ARTICLE.
◆ ◆ ◆

Check Current IOWait

# Quick check
top
# Look for "%wa" in the CPU line

# Detailed view
vmstat 1 10
# Check "wa" column

# Per-CPU breakdown
mpstat -P ALL 1 5

Identify I/O-Heavy Processes

# Show I/O by process
iotop -o

# Show disk utilization
iostat -x 1 5

Elasticsearch-Specific Checks

GET /_nodes/stats/fs
GET /_cat/thread_pool?v&h=node_name,name,active,queue&s=queue:desc
GET /_nodes/hot_threads?type=wait

Causes and Fixes

Fix 1: Upgrade to SSDs

The most impactful change for high iowait:

Before (HDD):

Random I/O: ~100-200 IOPS
Latency: 5-15ms

After (SSD):

Random I/O: 10,000-100,000+ IOPS
Latency: <1ms

# Verify disk type
cat /sys/block/sda/queue/rotational
# 1 = HDD, 0 = SSD

Fix 2: Reduce Merge Activity

Segment merging causes significant I/O:

PUT /my-index/_settings
{
  "index.merge.scheduler.max_thread_count": 1,
  "index.merge.policy.max_merged_segment": "5gb",
  "index.merge.policy.segments_per_tier": 10
}

Fix 3: Increase Refresh Interval

Reduce flush frequency:

PUT /my-index/_settings
{
  "index.refresh_interval": "30s"
}

For bulk indexing, disable refresh temporarily:

PUT /my-index/_settings
{
  "index.refresh_interval": "-1"
}

// After bulk indexing
PUT /my-index/_settings
{
  "index.refresh_interval": "1s"
}

Fix 4: Optimize Translog Settings

PUT /my-index/_settings
{
  "index.translog.durability": "async",
  "index.translog.sync_interval": "30s",
  "index.translog.flush_threshold_size": "1gb"
}

Fix 5: Ensure Adequate Filesystem Cache

High cache miss rate causes read I/O:

# Check cache usage
free -h

# Look at "buff/cache" column

Solution: Keep heap ≤ 50% of RAM to leave memory for OS cache.

Fix 6: Limit Recovery Bandwidth

During node recovery:

PUT /_cluster/settings
{
  "persistent": {
    "indices.recovery.max_bytes_per_sec": "40mb"

◆ ◆ ◆

DATA SHOWN.
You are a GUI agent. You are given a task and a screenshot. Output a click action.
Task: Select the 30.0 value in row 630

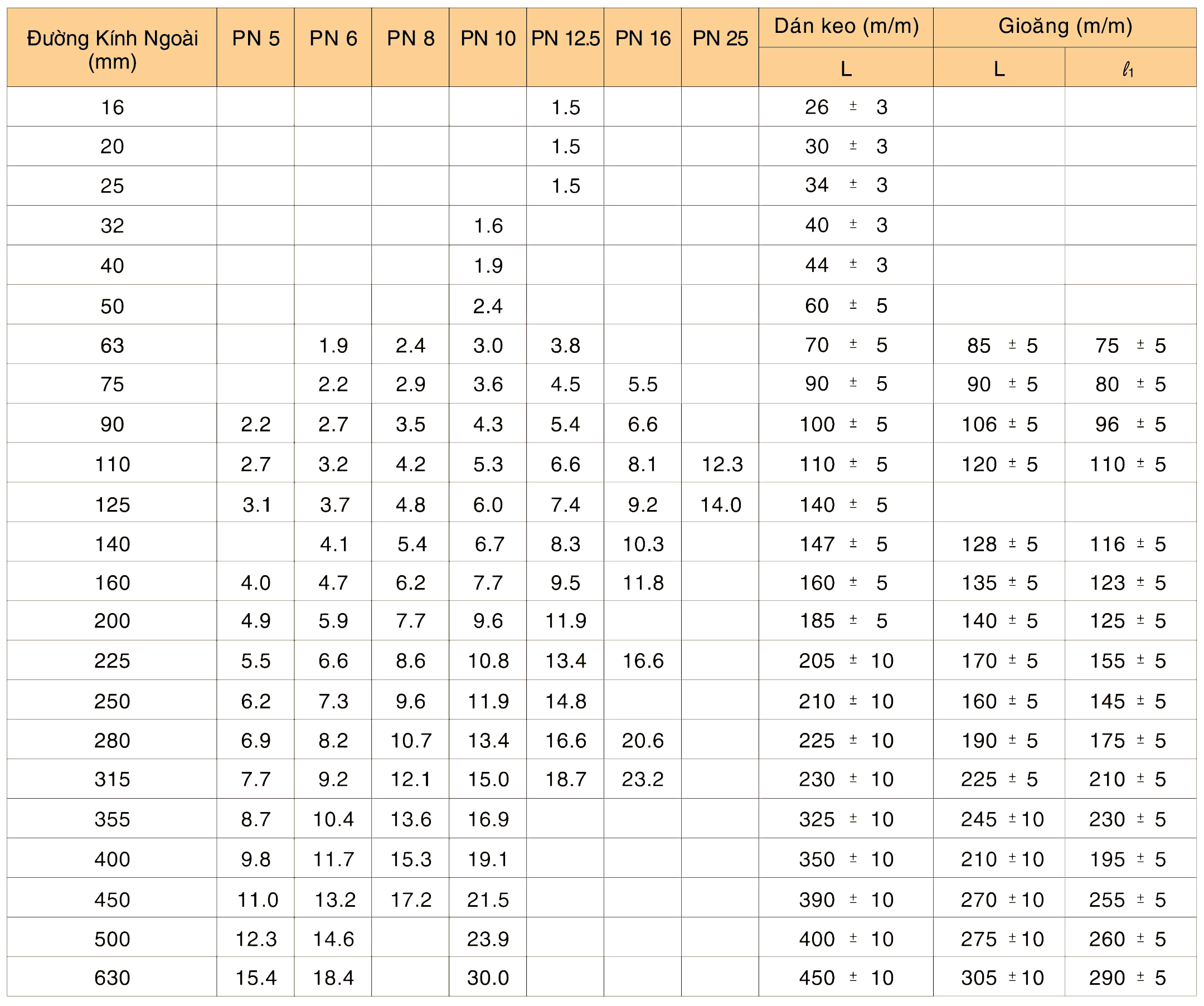(488, 978)
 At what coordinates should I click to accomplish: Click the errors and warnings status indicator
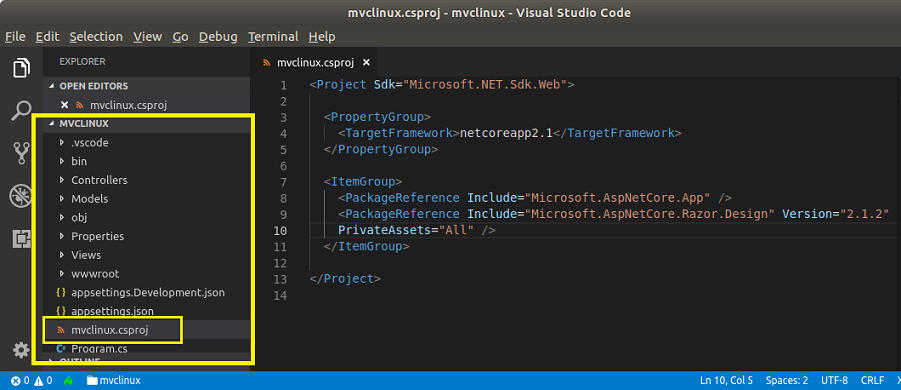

◆ ◆ ◆

TASKS FOR THIS EXERCISE.
(1) Do these statements agree with the iowait guide? Answer yes or no for each, and quote the words of the guide that decide it.
(a) The guide gives SSD latency as under 1ms.
(b) A value of 1 in /sys/block/sda/queue/rotational means the disk is an SSD.
(c) The guide recommends keeping heap at or below half of RAM.
(2) In the iowait guide, what value is index.refresh_interval set to after bulk indexing?
(3) Pick up the iowait guide at the point where it stops and carry it on.

RESPONSES.
(1)
(a) Yes: "Latency: <1ms"
(b) No: "# 1 = HDD, 0 = SSD"
(c) Yes: "Keep heap ≤ 50% of RAM to leave memory for OS cache."

(2) "1s"

(3)
  }
}

Fix 7: Schedule Force Merges

Instead of continuous merging, schedule during off-peak:

POST /my-index/_forcemerge?max_num_segments=1

Run this during maintenance windows, not during peak traffic.

Fix 8: Use Multiple Data Paths

Distribute I/O across disks:

# elasticsearch.yml
path.data:
  - /mnt/disk1/elasticsearch
  - /mnt/disk2/elasticsearch

Fix 9: Disable Swap

Swap causes massive I/O issues:

# Disable swap
swapoff -a

# Or set swappiness very low
echo 1 > /proc/sys/vm/swappiness

Enable memory locking in Elasticsearch:

# elasticsearch.yml
bootstrap.memory_lock: true

Fix 10: Filesystem Optimization

# Mount with optimized options
# /etc/fstab
/dev/sda1 /data ext4 defaults,noatime,nodiratime 0 0

# For SSDs, ensure TRIM is enabled
fstrim -v /data

Index-Level Optimization

Write-Heavy Indices

PUT /logs-write-heavy
{
  "settings": {
    "index.refresh_interval": "60s",
    "index.translog.durability": "async",
    "index.translog.sync_interval": "60s",
    "index.merge.scheduler.max_thread_count": 1,
    "index.number_of_replicas": 0
  }
}

Note: Increase replicas after bulk loading.

Read-Heavy Indices

PUT /search-index
{
  "settings": {
    "index.store.type": "hybridfs",
    "index.queries.cache.enabled": true
  }
}

Monitoring IOWait

Set Up Alerts

Alert when:

IOWait > 15% for 5+ minutes
Disk utilization > 80%
I/O latency > 20ms average

Continuous Monitoring

# Log iowait every minute
while true; do
  echo "$(date): $(vmstat 1 2 | tail -1 | awk '{print $16}')" >> /var/log/iowait.log
  sleep 60
done

Elasticsearch Monitoring

GET /_cat/nodes?v&h=name,disk.used_percent,load_1m,cpu

Prevention Checklist

SSDs in use (NVMe preferred)
No swap or swap disabled
Heap ≤ 50% of RAM
Filesystem mounted with noatime
Merge threads limited
Refresh interval appropriate
Recovery bandwidth limited
Monitoring and alerting configured

Quick Fixes During High IOWait

If experiencing high iowait right now:

// 1. Reduce indexing rate (inform clients)

// 2. Disable refresh temporarily
PUT /*/_settings
{
  "index.refresh_interval": "-1"
}

// 3. Stop non-essential recoveries
PUT /_cluster/settings
{
  "transient": {
    "cluster.routing.allocation.enable": "none"
  }
}

// 4. After stabilization, re-enable
PUT /*/_settings
{
  "index.refresh_interval": "30s"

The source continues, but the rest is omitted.